Oh, and electric cars have been around for a long long time, BTW. About as long as internal combustion engine cars. They used to have electric charging stations around NYC over 100 years ago for a small fleet of battery powered cars. So if you think that this technology is new, or is going to be some giant leap into the future, it is not.


----------



## begreen (Jun 13, 2013)

The tech is not new, but it certainly has advanced a lot. Just look at the speed, range, features and safety of a modern electric car in comparison to an old Baker electric.
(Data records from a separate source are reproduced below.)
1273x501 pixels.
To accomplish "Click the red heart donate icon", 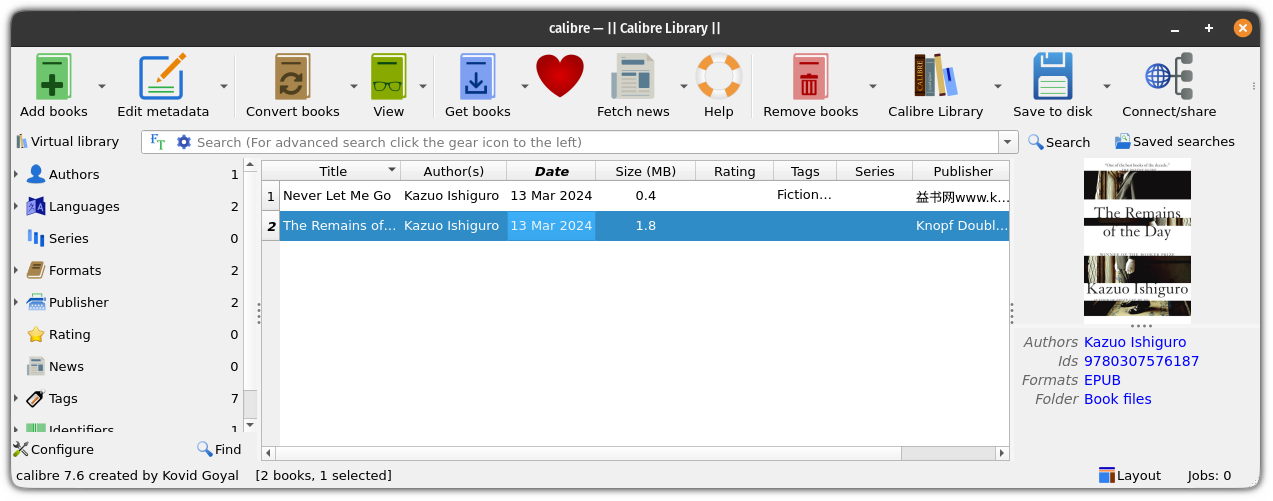I will pos(560,76).
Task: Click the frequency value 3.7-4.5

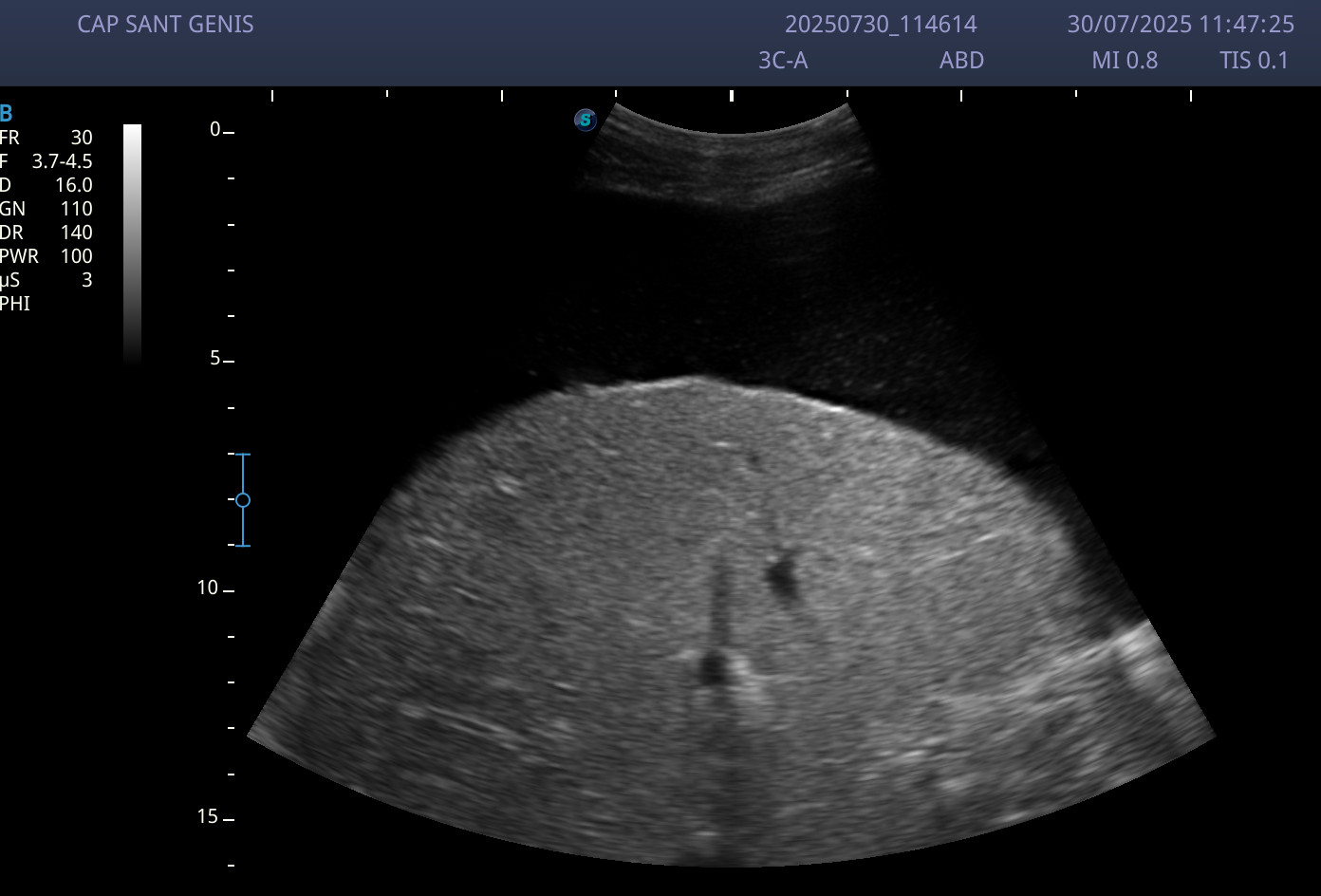Action: [63, 161]
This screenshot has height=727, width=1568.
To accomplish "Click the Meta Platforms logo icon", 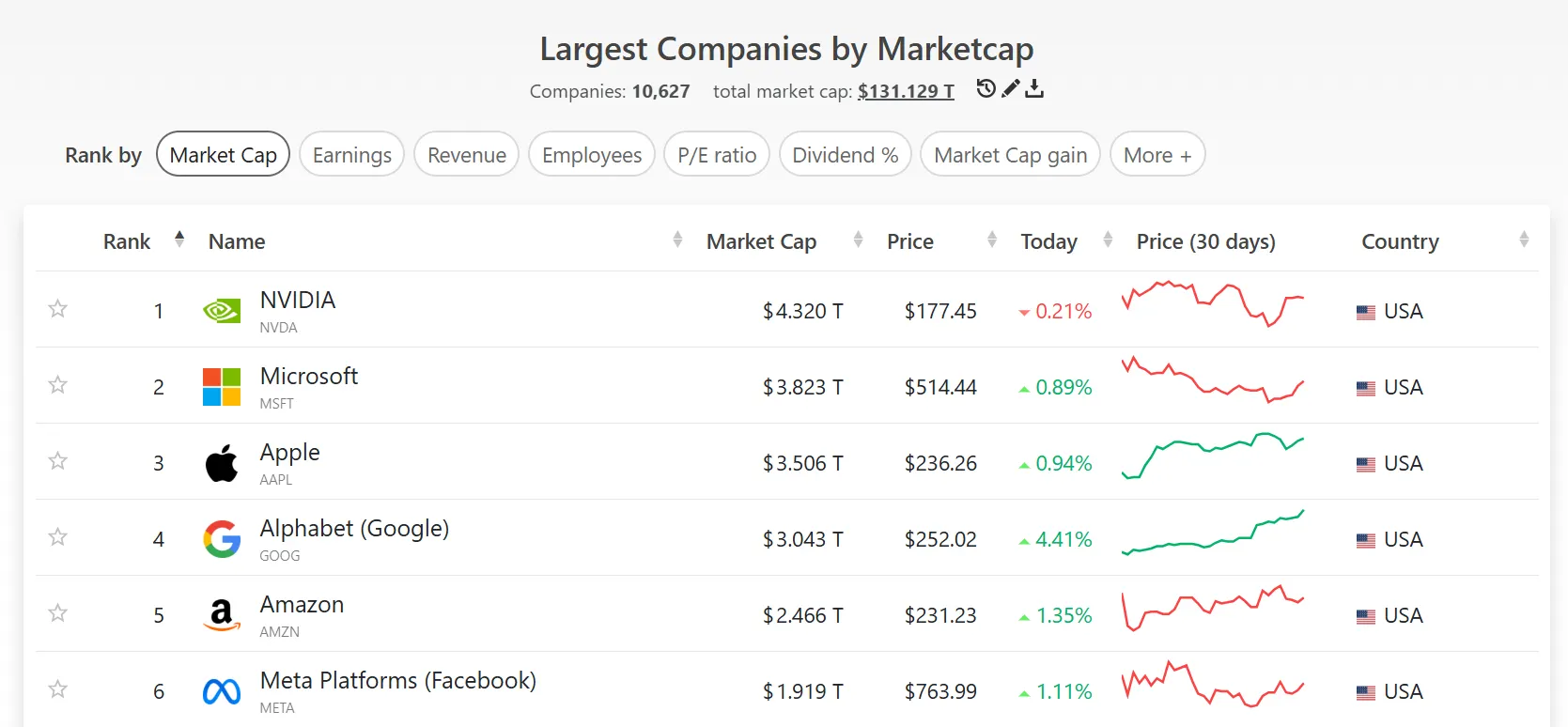I will pyautogui.click(x=222, y=691).
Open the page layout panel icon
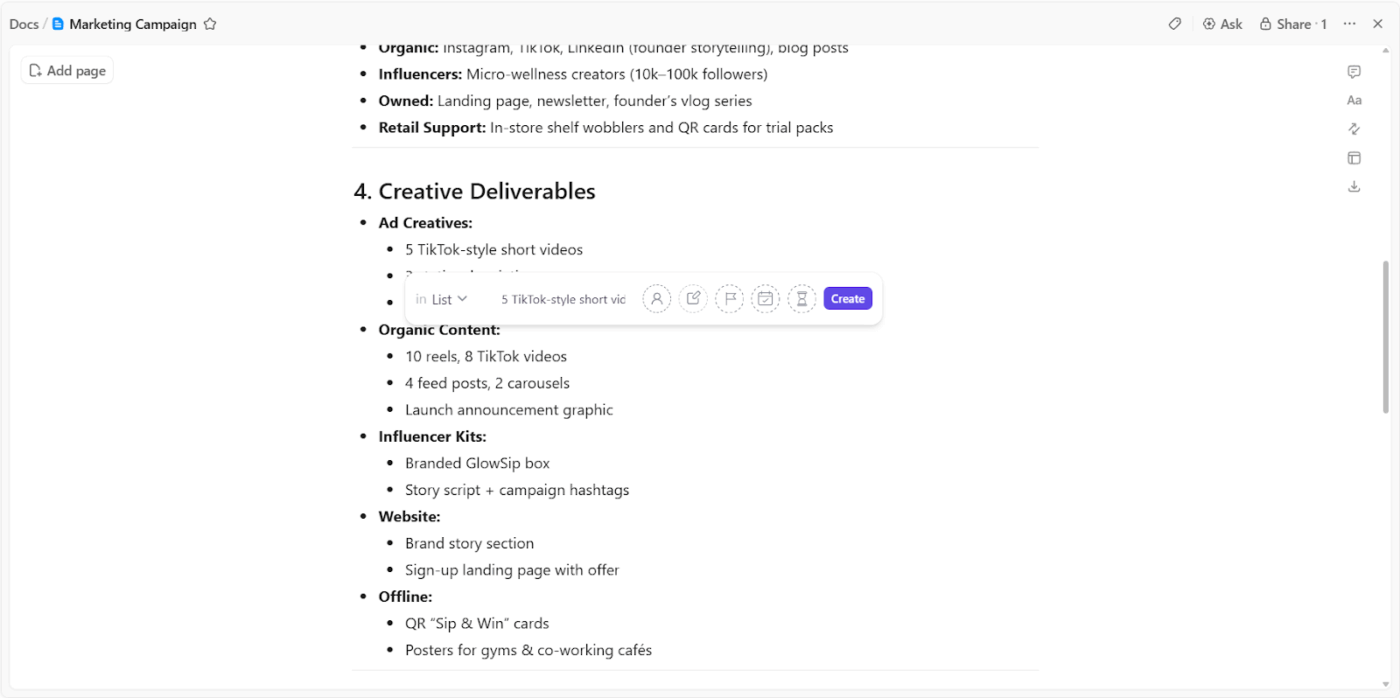The width and height of the screenshot is (1400, 698). click(1354, 157)
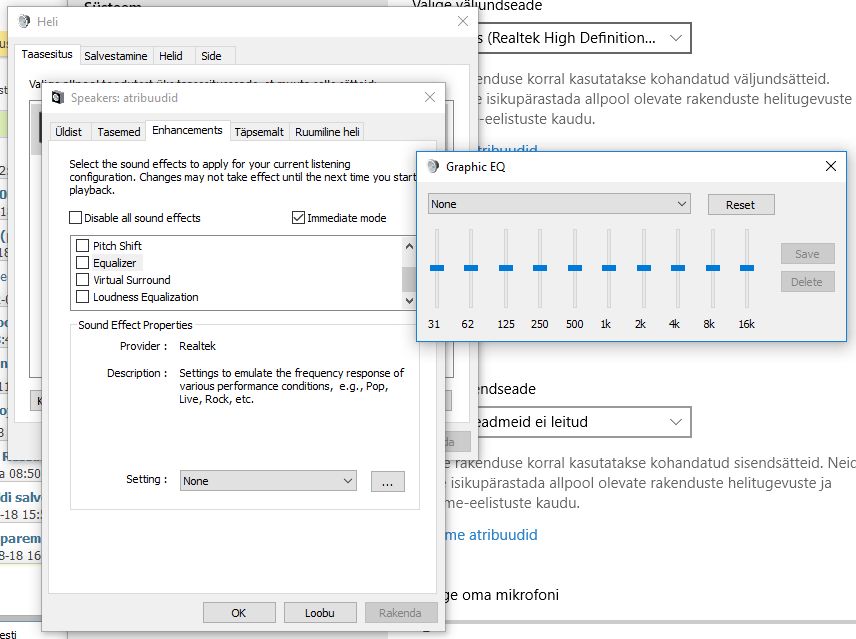Check Disable all sound effects
The width and height of the screenshot is (856, 639).
coord(76,218)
Progress is good.


----------



## fossil (Jun 13, 2013)

StihlHead said:


> So if you think that this technology is new, or is going to be some giant leap into the future, it is not.


 
Oh well, then, if it's all just the same as it was 100 years ago and it didn't work then...why bother?  The hell with it.


----------



## BrotherBart (Jun 13, 2013)




----------



## Grisu (Jun 13, 2013)

In the future:


----------



## wazzu (Jun 13, 2013)

GaryGary said:


> Hi,
> Just by way of checking the numbers a bit -- a family member just got a Chevy Volt, and doing some reading about it, it looks like it takes 11 KWH to charge it and it goes 38 miles (on average) on that charge. If the charger is 90% efficient(?), then it takes 11/0.9 = 12.2 KWH to charge it. So, at 12 cents a KWH, that's $1.46 for 38 miles, or 3.8 cents per mile.
> 
> Same car get about 37 mpg combined on premium gas, so if gas is $4.30 per gallon (in CA), the price per mile is 11.6 cents per mile.
> ...


 
Yea, it would be nice but damn one charge wound't even get me to work and back home again.


----------



## begreen (Jun 13, 2013)

Doesn't matter, you would still benefit from the gas saved and complete your trip home on the built-in genny.


----------



## GaryGary (Jun 13, 2013)

StihlHead said:


> Double double false, and no take backs! Most data show that the batteries last about 100k miles, at best. Batteries do fail over time and they are really expensive to replace (in the many thousands of dollars). And if you think that the WHOPPING 0.04% solar PV is being used to electrify these cars, you are living in some kind of fantasy dreamland. Again, they only make reasonable economic sense if you account for the tax rebates and utility refunds (on both the hybrid/electric cars and solar PV systems), but the total cost to society is higher and therefor has to be considered if you really want to save the planet from human self destruction.
> 
> Hybrids and electric cars are shown in most all economic models to have an extremely long breakeven point, typically outside the range of intended life of the vehicles. Even with the tax rebates. If you want to make a fashion statement, or want to drive in the commuter lane alone, then great. Most people do not have the money that it takes to buy these vehicles, or it is not an economically viable solution for those that do. In many cases the planet is better off with you driving an older car because you are using an existing hunk of metal and plastic that does not need a ton of energy and resources to produce. I have a Tundra PU that gets 16 MPG, but it also has 200k miles on it, and I can haul stuff out here in the boonies in it, and drive in deep snow in 4WD which I need to do in winter months in the Cascades.
> 
> ...


 
Hi,


I'd like to see the studies that show that show the battery packs typically last for only 100K miles -- they are typically guaranteed for at least that.  
I've seen reports on Prius taxi cabs with 300K on the original batteries.
A new set of batteries on a Prius is about $2K -- not small, but not out of line with other major repairs -- we recently had a friend with a Honda Pilot just like ours pay $4K for a new transmission at less than 100K miles.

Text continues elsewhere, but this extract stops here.